The Equality and Human Rights Commission says government needs to overhaul its data protection regime
The Equality and Human Rights Commission (EHRC) has charged that the government’s legal framework covering the collection, use and storage of personal data is deeply flawed and is likely to lead to an increasing frequency of data protection breaches, many of them inadvertent.
That’s because the current legal framework means government agencies are often unaware of their obligations and may be unaware when they break data protection laws, according to the EHRC’s new report, “Protecting Information Privacy”.
It’s also too difficult for citizens to find out which public or private-sector bodies hold information on them, or to find out whether the data is correct or being handled in the right way, according to the report.
The situation is ripe for more abuses as organisations seek and store increasing amounts of personal information. The new technologies enabling this process might also be exempt from current laws, according to the report. At the moment, for instance, there is no law covering the images captured by CCTV cameras.
The EHRC urged the government to simplify current privacy laws and to oblige government agencies to justify their requests for personal data, to ensure compliance with the Data Protection Act, the Human Rights Act and the Regulation of Investigatory Powers Act.
“The state is holding increasing amounts of information about our lives without us knowing, and without us being able to check that it’s accurate or challenge this effectively,” said EHRC commissioner Geraldien Van Bueren in a statement.
“This needs to change so that any need for personal information has to be clearly justified by the organisation that wants it.
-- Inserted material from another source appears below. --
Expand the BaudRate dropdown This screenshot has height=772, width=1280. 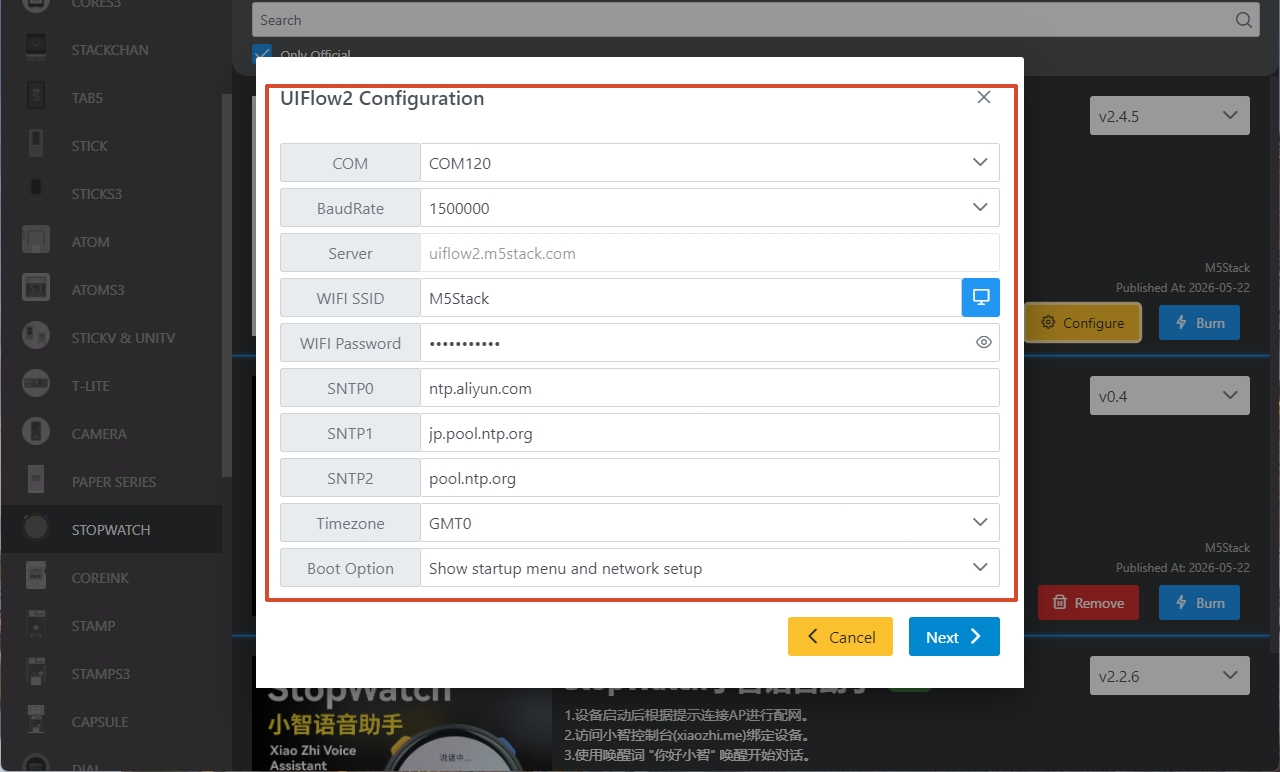coord(710,208)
The law and regulatory framework needs to be simplified, and in the meantime public authorities need to check what data they have and that it complies with existing laws.”
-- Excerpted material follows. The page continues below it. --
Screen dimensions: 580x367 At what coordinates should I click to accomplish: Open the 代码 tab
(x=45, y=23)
The European Commission agrees that data protection legislation reform is needed and is working on a comprehensive new framework for data protection across Europe this year.
Speaking of the upcoming reform of the EU Data Protection Directive in May, EU Justice Commissioner Viviane Reding highlighted the same issue of simplification.
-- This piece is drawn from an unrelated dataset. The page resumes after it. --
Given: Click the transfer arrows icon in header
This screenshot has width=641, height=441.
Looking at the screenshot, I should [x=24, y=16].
“I want to reduce the current fragmentation of the EU legal framework and further harmonise data protection rules across the EU, while maintaining a high level of data protection,” she said at the time. “I also intend to reduce the administrative burden for businesses. We have to cut all those notification obligations and requirements which are excessively bureaucratic, unnecessary and ineffective. We need to focus on those requirements which enhance legal certainty.”
Reding’s proposals will include holding non-EU organisations responsible for upholding European data privacy laws, meaning companies such as Google, Yahoo and Facebook could be held to account.
Also in May, an opinion document from European Data Protection Supervisor (EDPS) Peter Hustinx was accepted by the Article 29 Working Group, arguing that geo-location data should be considered private. This means that mobile service providers will have to gain the user’s explicit permission to collect or relay location data.
The ICO has been ramping up the pressure on organisations to protect personal data, and in July warned private businesses that they should be more willing to undergo data protection audits.
The warning came after the Information Commissioner’s Office (ICO) published figures in its annual report which showed that private companies reported the most data security breaches of any sector in 2010/11.